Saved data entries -

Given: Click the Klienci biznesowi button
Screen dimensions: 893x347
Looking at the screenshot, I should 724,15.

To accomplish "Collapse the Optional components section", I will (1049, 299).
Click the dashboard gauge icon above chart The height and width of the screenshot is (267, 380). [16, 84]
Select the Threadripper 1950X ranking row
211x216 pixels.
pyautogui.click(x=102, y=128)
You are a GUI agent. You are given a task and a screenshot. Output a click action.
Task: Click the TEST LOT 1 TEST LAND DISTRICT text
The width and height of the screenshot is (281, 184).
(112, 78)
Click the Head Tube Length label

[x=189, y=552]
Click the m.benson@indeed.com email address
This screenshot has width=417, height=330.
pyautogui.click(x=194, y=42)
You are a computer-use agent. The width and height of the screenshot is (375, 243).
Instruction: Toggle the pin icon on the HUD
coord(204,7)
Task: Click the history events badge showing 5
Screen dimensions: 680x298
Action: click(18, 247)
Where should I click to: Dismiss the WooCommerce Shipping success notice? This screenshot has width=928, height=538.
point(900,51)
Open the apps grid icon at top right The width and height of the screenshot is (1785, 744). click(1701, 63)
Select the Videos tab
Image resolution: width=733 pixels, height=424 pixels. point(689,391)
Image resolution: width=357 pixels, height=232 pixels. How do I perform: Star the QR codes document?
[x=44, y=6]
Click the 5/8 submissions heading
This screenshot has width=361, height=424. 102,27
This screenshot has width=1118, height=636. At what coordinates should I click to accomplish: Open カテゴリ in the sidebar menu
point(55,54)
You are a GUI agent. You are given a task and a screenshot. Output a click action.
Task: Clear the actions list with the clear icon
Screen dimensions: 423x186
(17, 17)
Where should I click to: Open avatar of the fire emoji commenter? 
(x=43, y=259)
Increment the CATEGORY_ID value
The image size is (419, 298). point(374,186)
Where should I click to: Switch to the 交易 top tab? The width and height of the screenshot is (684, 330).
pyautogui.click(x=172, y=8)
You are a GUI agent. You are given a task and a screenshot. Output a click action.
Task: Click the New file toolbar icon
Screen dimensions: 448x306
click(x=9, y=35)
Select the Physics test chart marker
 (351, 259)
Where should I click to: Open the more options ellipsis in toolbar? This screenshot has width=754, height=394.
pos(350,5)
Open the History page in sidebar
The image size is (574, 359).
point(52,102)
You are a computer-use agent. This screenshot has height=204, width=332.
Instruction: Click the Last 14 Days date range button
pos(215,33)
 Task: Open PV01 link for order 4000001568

What is being asked - Write out the data exactly as it stands.

Your response -
Given: Click the Klienci biznesowi button
Screen dimensions: 893x347
Looking at the screenshot, I should 724,15.

To accomplish "Collapse the Optional components section", I will (1049, 299).
Click the dashboard gauge icon above chart The height and width of the screenshot is (267, 380). [16, 84]
Select the Threadripper 1950X ranking row
211x216 pixels.
pyautogui.click(x=102, y=128)
You are a GUI agent. You are given a task and a screenshot. Output a click action.
Task: Click the TEST LOT 1 TEST LAND DISTRICT text
The width and height of the screenshot is (281, 184).
(112, 78)
Click the Head Tube Length label

[x=189, y=552]
Click the m.benson@indeed.com email address
This screenshot has width=417, height=330.
pyautogui.click(x=194, y=42)
You are a computer-use agent. The width and height of the screenshot is (375, 243).
Instruction: Toggle the pin icon on the HUD
coord(204,7)
Task: Click the history events badge showing 5
Screen dimensions: 680x298
Action: click(18, 247)
Where should I click to: Dismiss the WooCommerce Shipping success notice? This screenshot has width=928, height=538.
point(900,51)
Open the apps grid icon at top right The width and height of the screenshot is (1785, 744). click(1701, 63)
Select the Videos tab
Image resolution: width=733 pixels, height=424 pixels. point(689,391)
Image resolution: width=357 pixels, height=232 pixels. How do I perform: Star the QR codes document?
[x=44, y=6]
Click the 5/8 submissions heading
This screenshot has width=361, height=424. 102,27
This screenshot has width=1118, height=636. At what coordinates should I click to accomplish: Open カテゴリ in the sidebar menu
point(55,54)
You are a GUI agent. You are given a task and a screenshot. Output a click action.
Task: Clear the actions list with the clear icon
Screen dimensions: 423x186
(17, 17)
Where should I click to: Open avatar of the fire emoji commenter? 
(x=43, y=259)
Increment the CATEGORY_ID value
The image size is (419, 298). point(374,186)
Where should I click to: Switch to the 交易 top tab? The width and height of the screenshot is (684, 330).
pyautogui.click(x=172, y=8)
You are a GUI agent. You are given a task and a screenshot. Output a click action.
Task: Click the New file toolbar icon
Screen dimensions: 448x306
click(x=9, y=35)
Select the Physics test chart marker
 (351, 259)
Where should I click to: Open the more options ellipsis in toolbar? This screenshot has width=754, height=394.
pos(350,5)
Open the History page in sidebar
The image size is (574, 359).
point(52,102)
You are a computer-use agent. This screenshot has height=204, width=332.
Instruction: Click the Last 14 Days date range button
pos(215,33)
 Task: Open PV01 link for order 4000001568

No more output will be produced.